La Réforme lancée par Luther puis développée par d’autres théologiens transforme profondément l’Europe chrétienne. Les communautés vaudoises, déjà dissidentes depuis plusieurs siècles, entrent naturellement en contact avec les nouveaux courants réformateurs.

1532 à Chanforan, les Vaudois intègrent le mouvement réformé

En septembre 1532, des représentants vaudois se réunissent à Chanforan, à Angrogna (Val Pellice). Des représentants de la Réforme participent également à l’assemblée. La décision prise est capitale : les Vaudois rejoignent le mouvement réformé et s’organisent progressivement comme une Église protestante d’inspiration réformée. La Fondation Centro Culturale Valdese présente Chanforan comme le moment où les Vaudois du Piémont choisissent formellement cette adhésion à la Réforme.

Ce changement a plusieurs conséquences: les communautés sortent davantage de la clandestinité, des temples sont construits et des pasteurs se forment notamment à Genève. Une nouvelle traduction française de la Bible est financée, celle de Pierre Robert Olivétan, publiée en 1535 et devenue l’un des grands symboles de cette entrée dans la Réforme. La Fondation Valdese conserve encore aujourd’hui au Museo Valdese de Torre Pellice un exemplaire ancien lié à cette histoire.

Mais cette visibilité accrue expose également davantage les communautés. À partir du XVIe siècle, les vallées vont devenir le théâtre d’affrontements religieux de plus en plus violents.

Torre Pellice, centre protestant en Italie
Torre Pellice, centre protestant en Italie

1655 : les Pâques piémontaises

Au milieu du XVIIe siècle, les tensions religieuses atteignent un nouveau niveau de violence.

Au printemps 1655, les troupes du duc de Savoie interviennent dans les vallées vaudoises et en Val Pellice notamment. Les opérations se transforment en massacres restés dans la mémoire sous le nom de Pâques piémontaises. La Fondation Centro Culturale Valdese présente cet épisode comme l’une des grandes vagues de répression subies par les communautés des vallées. A la suite de cette action violente, les Vaudois obtinrent le droit de résider sur la rive gauche du torrent de la Val Pellice.

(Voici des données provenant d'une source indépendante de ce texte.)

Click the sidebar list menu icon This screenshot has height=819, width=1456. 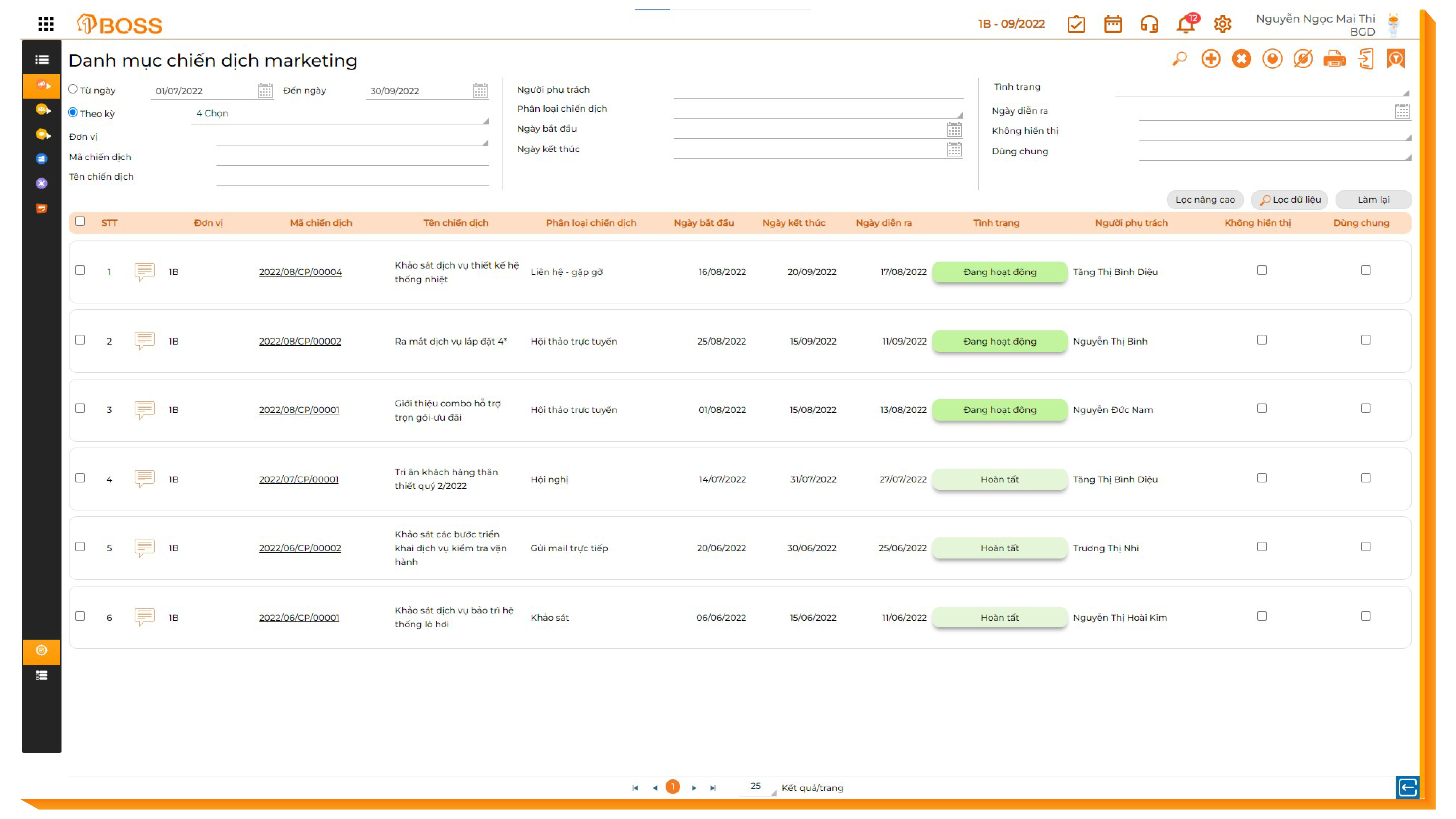coord(42,60)

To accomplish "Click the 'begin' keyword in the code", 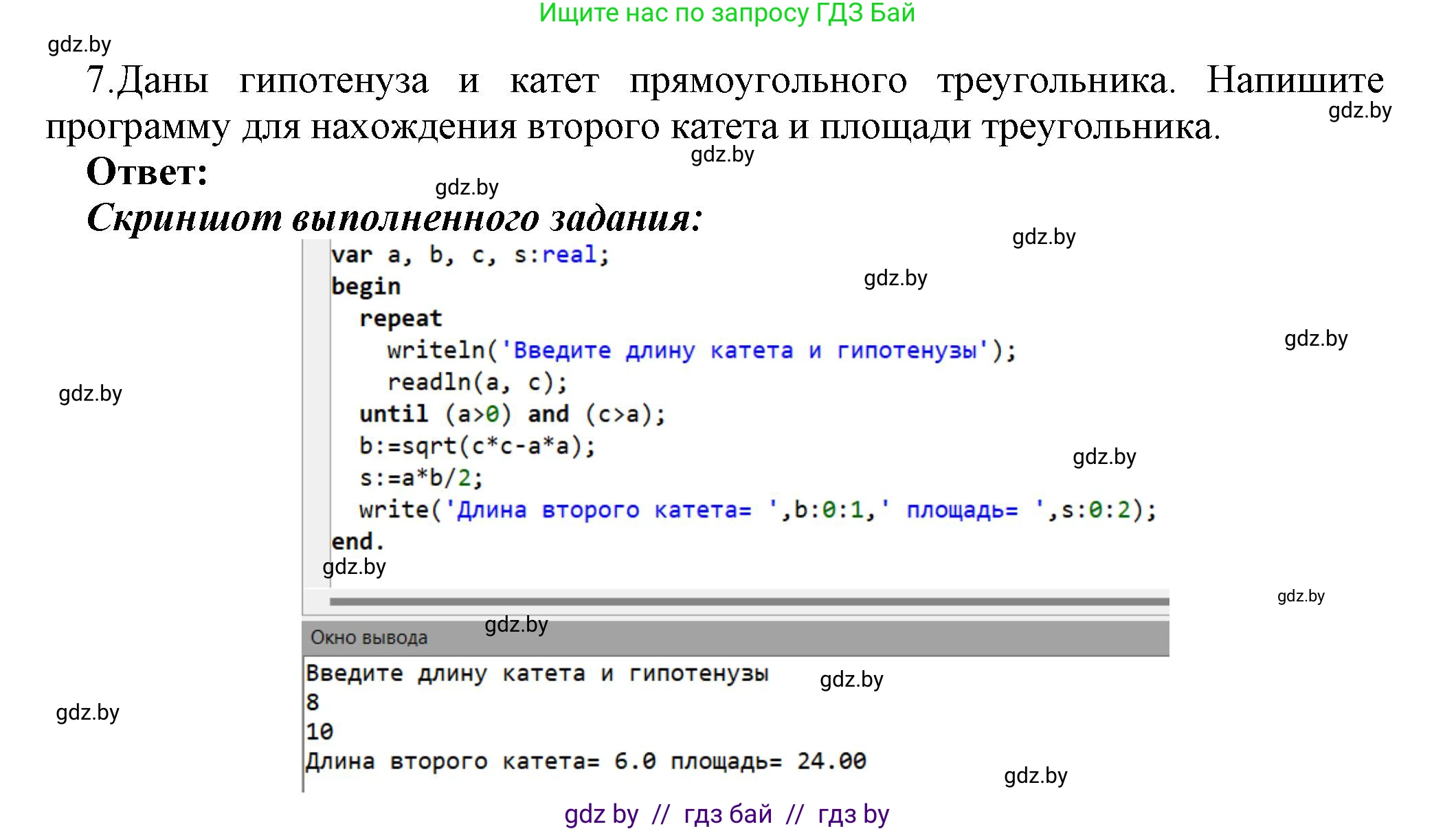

Les récits de violences provoquent une émotion considérable dans l’Europe protestante. Cette fois, les petites vallées piémontaises deviennent une affaire internationale. Des collectes sont organisées. Des gouvernements protestants interviennent diplomatiquement. En Angleterre, Oliver Cromwell fait pression en faveur des Vaudois, tandis que le poète John Milton consacre un sonnet célèbre au massacre. L’histoire locale bascule soudain dans la géopolitique européenne.

Josué Janavel, le résistant de Rorà

Une figure émerge particulièrement de cette période : Giosuè Gianavello, souvent francisé en Josué Janavel.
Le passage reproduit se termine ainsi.